“This is a land grab, and there are a discrete number of prime license opportunities,” Steve White, CEO of Harvest Health, said in the April call with investors, referring to state permits to grow and sell marijuana.
White sees the cannabis market as “oligopolistic” — one where a handful of companies control production and sales. Such a market would make it harder for smaller businesses to compete, and potentially would keep prices artificially high.
If Harvest follows through and opens 21 dispensaries, it will control 14 percent of Pennsylvania’s medical marijuana market, which was set up with the intention to prevent precisely that kind of market concentration.
Yet companies like Harvest are using loopholes in the state’s law to snap up cannabis properties. Harvest alone has a war chest of $500 million set aside for acquiring smaller cannabis companies.

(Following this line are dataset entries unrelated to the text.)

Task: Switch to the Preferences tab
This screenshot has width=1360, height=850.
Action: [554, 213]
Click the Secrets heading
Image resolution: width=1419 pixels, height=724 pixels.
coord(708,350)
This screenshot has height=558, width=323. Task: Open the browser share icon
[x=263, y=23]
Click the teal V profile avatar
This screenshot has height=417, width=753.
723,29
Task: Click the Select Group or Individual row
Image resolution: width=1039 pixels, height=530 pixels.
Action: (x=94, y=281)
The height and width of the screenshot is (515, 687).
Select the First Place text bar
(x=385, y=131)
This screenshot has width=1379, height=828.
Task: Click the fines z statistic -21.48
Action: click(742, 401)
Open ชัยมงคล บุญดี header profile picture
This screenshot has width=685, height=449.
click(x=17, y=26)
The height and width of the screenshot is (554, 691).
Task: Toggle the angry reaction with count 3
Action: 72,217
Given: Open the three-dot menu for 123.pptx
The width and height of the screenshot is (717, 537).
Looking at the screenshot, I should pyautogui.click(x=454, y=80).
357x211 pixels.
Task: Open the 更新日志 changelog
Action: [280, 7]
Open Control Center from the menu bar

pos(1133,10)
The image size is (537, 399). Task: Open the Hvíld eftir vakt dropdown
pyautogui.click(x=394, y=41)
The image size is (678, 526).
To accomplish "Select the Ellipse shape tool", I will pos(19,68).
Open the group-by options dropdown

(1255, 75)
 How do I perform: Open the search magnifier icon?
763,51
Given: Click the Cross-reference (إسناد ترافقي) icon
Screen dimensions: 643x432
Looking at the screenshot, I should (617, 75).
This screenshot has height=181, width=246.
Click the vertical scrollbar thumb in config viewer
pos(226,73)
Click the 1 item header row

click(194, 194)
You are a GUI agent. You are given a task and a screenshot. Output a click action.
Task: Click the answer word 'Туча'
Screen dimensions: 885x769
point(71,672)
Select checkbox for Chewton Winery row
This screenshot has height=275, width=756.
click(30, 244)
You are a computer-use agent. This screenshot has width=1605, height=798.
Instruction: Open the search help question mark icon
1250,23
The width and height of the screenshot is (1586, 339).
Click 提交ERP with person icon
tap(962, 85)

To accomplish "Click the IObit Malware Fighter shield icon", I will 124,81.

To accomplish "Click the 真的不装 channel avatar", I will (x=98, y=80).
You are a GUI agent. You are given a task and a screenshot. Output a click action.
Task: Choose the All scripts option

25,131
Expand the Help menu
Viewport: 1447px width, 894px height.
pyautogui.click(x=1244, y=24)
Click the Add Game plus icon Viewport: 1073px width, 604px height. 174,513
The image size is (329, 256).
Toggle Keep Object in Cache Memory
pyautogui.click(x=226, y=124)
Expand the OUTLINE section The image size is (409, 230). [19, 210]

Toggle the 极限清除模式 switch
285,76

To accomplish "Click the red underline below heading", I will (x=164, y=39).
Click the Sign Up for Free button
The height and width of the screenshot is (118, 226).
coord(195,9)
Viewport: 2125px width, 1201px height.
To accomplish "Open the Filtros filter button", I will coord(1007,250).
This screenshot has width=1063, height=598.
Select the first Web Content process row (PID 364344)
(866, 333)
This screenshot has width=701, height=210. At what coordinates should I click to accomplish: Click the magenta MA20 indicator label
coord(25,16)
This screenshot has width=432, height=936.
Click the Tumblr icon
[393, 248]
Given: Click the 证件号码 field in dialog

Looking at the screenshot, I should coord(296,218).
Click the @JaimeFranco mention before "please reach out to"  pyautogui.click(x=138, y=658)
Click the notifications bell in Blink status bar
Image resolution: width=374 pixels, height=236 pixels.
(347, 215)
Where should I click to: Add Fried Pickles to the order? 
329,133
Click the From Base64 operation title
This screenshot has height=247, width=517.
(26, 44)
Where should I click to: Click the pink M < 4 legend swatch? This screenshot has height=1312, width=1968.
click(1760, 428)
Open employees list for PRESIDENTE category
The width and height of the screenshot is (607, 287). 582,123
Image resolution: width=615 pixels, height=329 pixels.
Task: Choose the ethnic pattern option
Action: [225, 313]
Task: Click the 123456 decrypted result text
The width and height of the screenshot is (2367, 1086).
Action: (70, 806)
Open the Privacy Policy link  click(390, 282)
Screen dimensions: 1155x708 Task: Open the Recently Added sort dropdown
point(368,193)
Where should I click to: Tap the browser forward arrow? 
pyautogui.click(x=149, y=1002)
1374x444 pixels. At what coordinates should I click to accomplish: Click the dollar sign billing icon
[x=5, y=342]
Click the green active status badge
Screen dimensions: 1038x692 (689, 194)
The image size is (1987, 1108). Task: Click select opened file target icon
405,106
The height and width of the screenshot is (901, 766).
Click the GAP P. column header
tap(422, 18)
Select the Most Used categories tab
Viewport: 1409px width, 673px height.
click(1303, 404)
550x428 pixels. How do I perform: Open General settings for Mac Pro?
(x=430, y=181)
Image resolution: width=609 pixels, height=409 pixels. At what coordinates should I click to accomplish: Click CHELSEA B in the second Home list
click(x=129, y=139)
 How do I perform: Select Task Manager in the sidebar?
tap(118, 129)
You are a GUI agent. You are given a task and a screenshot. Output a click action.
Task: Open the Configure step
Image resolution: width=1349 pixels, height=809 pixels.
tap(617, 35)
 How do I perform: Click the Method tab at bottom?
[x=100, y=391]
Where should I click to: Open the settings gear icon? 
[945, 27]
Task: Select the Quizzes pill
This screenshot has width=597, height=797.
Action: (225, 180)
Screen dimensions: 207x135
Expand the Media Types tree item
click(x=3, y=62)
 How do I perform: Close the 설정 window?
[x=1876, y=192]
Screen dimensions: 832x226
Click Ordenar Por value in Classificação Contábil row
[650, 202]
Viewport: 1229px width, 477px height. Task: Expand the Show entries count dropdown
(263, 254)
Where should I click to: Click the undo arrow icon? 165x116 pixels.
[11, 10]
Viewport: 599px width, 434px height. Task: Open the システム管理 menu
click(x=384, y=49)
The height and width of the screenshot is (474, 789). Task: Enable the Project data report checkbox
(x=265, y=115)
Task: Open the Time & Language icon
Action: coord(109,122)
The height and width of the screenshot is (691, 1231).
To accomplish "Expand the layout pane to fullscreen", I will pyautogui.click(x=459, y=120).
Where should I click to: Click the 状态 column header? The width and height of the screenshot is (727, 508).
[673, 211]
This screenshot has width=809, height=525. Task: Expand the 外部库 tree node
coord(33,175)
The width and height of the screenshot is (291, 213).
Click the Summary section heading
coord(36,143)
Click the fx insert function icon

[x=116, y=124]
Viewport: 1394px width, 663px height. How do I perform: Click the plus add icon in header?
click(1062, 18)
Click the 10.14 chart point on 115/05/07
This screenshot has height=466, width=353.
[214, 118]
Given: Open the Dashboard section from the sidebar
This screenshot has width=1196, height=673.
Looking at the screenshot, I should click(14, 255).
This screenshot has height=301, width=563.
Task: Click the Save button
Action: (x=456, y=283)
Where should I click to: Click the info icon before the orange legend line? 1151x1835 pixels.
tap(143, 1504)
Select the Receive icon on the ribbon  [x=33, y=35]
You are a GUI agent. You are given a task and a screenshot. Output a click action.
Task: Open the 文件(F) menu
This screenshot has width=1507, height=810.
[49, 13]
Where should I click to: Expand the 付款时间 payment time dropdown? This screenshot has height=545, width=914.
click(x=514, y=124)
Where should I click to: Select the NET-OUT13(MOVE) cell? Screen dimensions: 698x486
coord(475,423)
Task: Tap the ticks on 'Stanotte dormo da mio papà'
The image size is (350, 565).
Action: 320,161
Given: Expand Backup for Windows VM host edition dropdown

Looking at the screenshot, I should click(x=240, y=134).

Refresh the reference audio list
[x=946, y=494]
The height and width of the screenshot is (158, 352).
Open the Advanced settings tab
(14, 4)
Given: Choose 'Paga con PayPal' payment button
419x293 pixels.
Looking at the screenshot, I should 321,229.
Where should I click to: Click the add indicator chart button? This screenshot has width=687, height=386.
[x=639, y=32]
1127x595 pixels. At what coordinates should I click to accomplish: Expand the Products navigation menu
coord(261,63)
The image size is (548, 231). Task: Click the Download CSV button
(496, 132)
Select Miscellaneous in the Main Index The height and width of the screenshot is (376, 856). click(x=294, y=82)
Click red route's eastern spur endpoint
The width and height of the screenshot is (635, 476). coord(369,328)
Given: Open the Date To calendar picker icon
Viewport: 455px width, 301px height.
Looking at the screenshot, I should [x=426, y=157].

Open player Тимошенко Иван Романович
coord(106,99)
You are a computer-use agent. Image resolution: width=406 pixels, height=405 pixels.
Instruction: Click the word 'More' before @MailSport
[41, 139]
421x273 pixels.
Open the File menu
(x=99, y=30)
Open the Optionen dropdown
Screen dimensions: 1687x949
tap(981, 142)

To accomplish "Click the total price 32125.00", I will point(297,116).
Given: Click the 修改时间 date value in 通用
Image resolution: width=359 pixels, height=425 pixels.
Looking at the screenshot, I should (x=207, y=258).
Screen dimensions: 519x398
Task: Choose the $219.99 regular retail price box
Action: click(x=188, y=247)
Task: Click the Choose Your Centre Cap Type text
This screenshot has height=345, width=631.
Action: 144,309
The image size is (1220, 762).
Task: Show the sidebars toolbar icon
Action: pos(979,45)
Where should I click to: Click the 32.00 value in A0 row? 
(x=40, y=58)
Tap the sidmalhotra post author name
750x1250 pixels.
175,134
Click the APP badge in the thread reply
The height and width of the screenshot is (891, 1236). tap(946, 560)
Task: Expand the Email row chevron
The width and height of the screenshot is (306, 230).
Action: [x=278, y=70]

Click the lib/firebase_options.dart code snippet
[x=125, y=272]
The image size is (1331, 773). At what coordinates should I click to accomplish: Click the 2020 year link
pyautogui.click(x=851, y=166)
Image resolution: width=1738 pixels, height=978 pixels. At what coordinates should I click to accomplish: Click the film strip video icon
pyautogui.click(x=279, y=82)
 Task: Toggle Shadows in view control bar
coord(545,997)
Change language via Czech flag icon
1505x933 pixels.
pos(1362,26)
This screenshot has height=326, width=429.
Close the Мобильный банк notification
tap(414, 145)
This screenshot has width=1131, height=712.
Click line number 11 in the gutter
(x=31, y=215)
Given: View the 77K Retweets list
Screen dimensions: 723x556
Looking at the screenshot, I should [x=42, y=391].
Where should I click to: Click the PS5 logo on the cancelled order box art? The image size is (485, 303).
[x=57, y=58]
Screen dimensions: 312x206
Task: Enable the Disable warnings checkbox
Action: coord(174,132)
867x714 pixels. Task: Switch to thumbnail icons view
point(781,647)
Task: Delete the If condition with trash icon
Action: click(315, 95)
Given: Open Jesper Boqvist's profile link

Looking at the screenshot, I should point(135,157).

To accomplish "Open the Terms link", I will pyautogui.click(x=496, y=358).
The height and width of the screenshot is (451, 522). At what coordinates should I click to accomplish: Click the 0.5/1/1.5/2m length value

It’s “a nightmare scenario come to life for patients,” said Chris Goldstein, an organizer for NORML, who advocated for medical marijuana legalization in Pennsylvania.
Since Pennsylvania launched its medical marijuana program in 2018, large multi-state marijuana companies — including Culver City, Calif.-based Medmen Enterprises and Chicago-based Green Thumb Industries as well as AES Compassionate Care and Canada’s Tilt Holdings — have planted their flags in the state or are expanding their footprint through backdoor arrangements.